Response to CP05/3, Strengthening Capital Standards (QQ 134-145, Operational Risk)
from John Thirlwell (Former Director of the British Bankers' Association and the Operational Risk Research Forum)
135. No comment
137. Transitional introduction is almost certainly essential. Of more significance are the beta factors being used within the TSA. The Bank of Italy published an interesting paper last July (Moscadelli, 2004) which appeared to throw considerable doubt on (a) the calibration of the betas and (b) the proposed business line hierarchy. It would be helpful to understand the FSA's views on this and whether the betas are sacrosanct. At the very least, of course, no beta should be higher than the alpha agreed for the BIA.
138. No comment
139. If the betas remain as currently proposed, a firm may have a higher capital charge under the TSA compared with the BIA depending on the business lines they are in and the proportion of their income derived from them. (See A137 above.) This is intuitively wrong and hardly incentivises firms to "move along the spectrum of approaches".
The introduction of the negative income problem is yet another manifestation of the crudeness of the STA calculation and the fact that income has little correlation with risk.
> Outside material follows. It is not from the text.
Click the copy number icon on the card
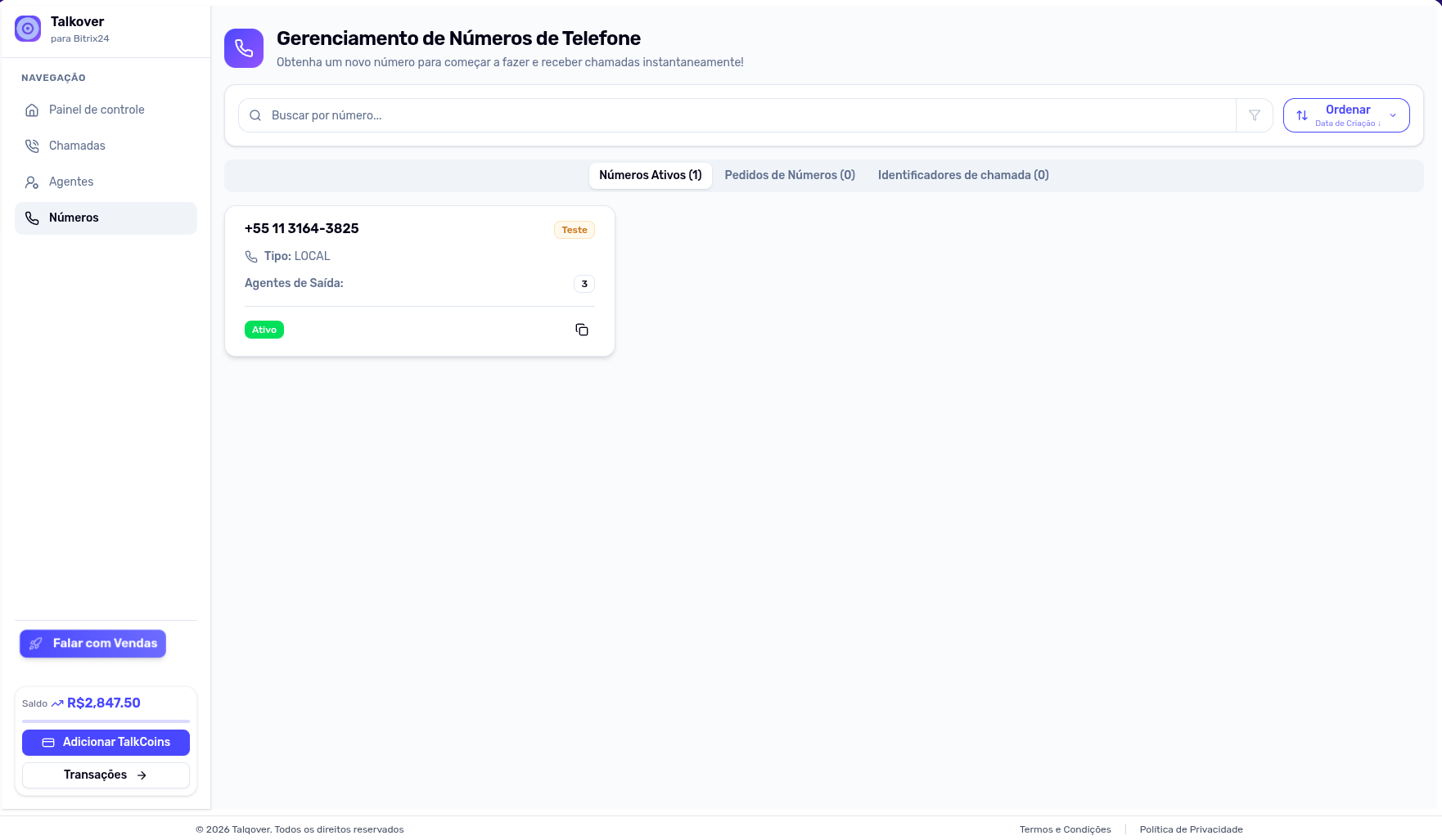point(582,330)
On the balance of the necessary evils offered, I should prefer the Directive approach, since I am concerned that netting may also provide opportunity and encouragement for arbitrage.
140. Guidance on this aspect would be helpful.
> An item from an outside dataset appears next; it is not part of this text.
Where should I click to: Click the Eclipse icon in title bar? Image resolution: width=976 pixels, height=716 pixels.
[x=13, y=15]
141. Paragraph 11.8 highlights the critical challenges to firms if operational risk management is to be truly embedded in a firm's culture. Although, in general, I prefer guidance to rules, I believe that to provide further guidance at this stage beyond that contained in this section, would dilute a powerful message and point firms towards a tick-list rather than force them to engage in a real internal debate about the place of risk management in their organisation.
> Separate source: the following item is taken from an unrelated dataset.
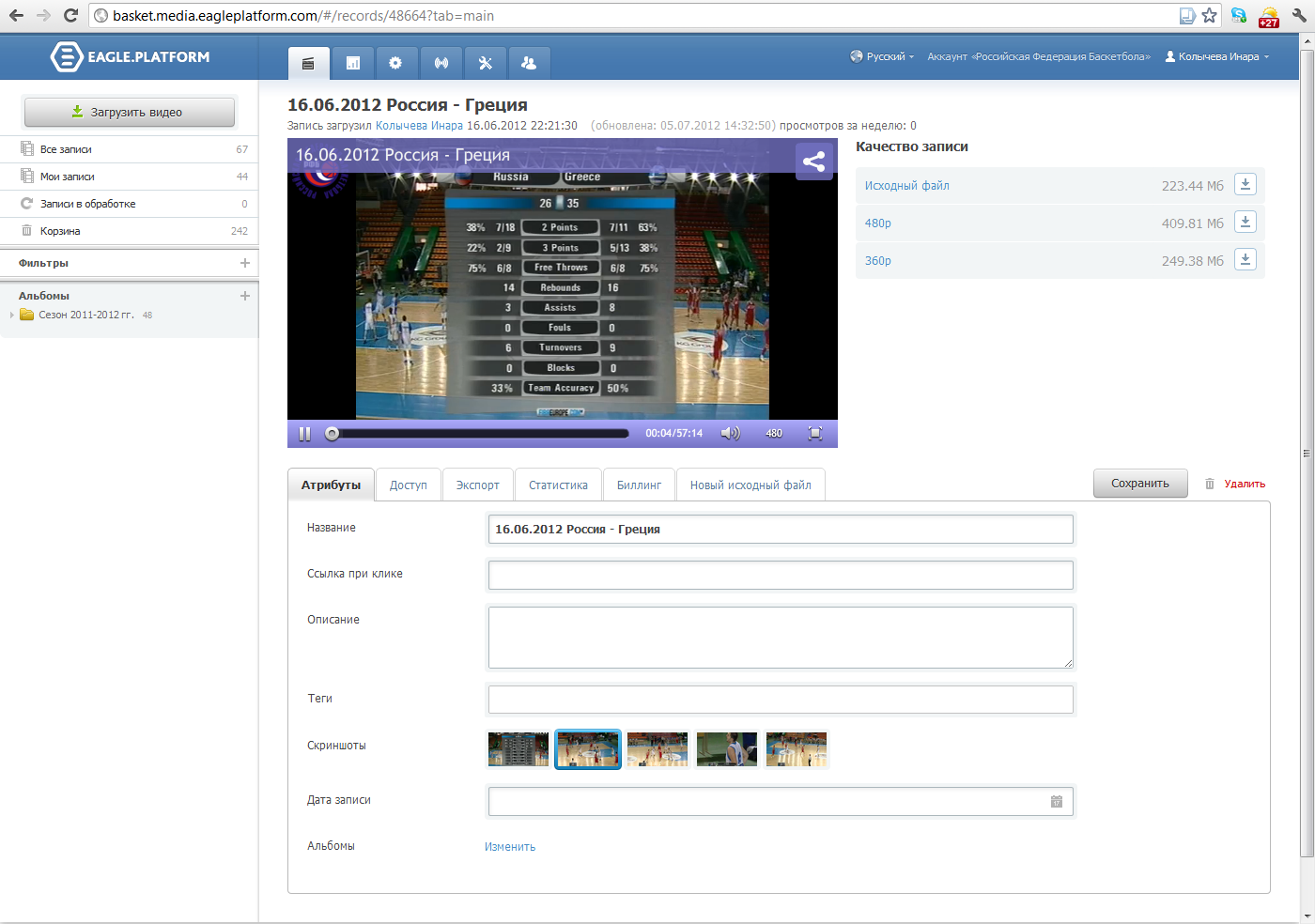This screenshot has width=1315, height=924.
Task: Pause the video playback
Action: point(304,434)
142. Reading paragraph 11.13, I have considerable sympathy with the industry experts with whom you have shared these thoughts. The sub-text in the paragraph is that data will be complete (third bullet) and wholly verifiable (first bullet). Whilst I can understand the FSA's wish for high standards, these have to be put in the context of both reality and, as the industry experts have commented, the requirements of other regulators. It is the nature of the 'non-loss event data' (i.e. self-assessment and scenario analysis) that much of it will be subjective. Even KRI's, whose correlation with future operational risk experience is not established at this stage, can legitimately include measures which reflect subjective (including binary) assessments. These views can be assessed, but that is far from saying that they can be "verified". As to completeness, it is an inescapable fact that loss event data will not be complete, possibly to a material degree. How far this invalidates the use to which firms put it is a matter of judgement for firms and their supervisors. I should therefore be concerned to see guidance which is based on a misconception of the realities of operation risk management until these matters have been further discussed and, indeed, used over a period of time.
144. Paragraph 11.23 already describes some of the methods by which firms "recognise" expected loss and also points to the fact that EL, within operational risk, means something different from its use in market risk and credit risk. In operational risk terms, operational risk being largely about business risks, it might fairly be described as the 'cost of doing business'. I therefore welcome an approach which allows firms to indicate what that means to them and how they assess and evaluate this, and explain and discuss this with their supervisors.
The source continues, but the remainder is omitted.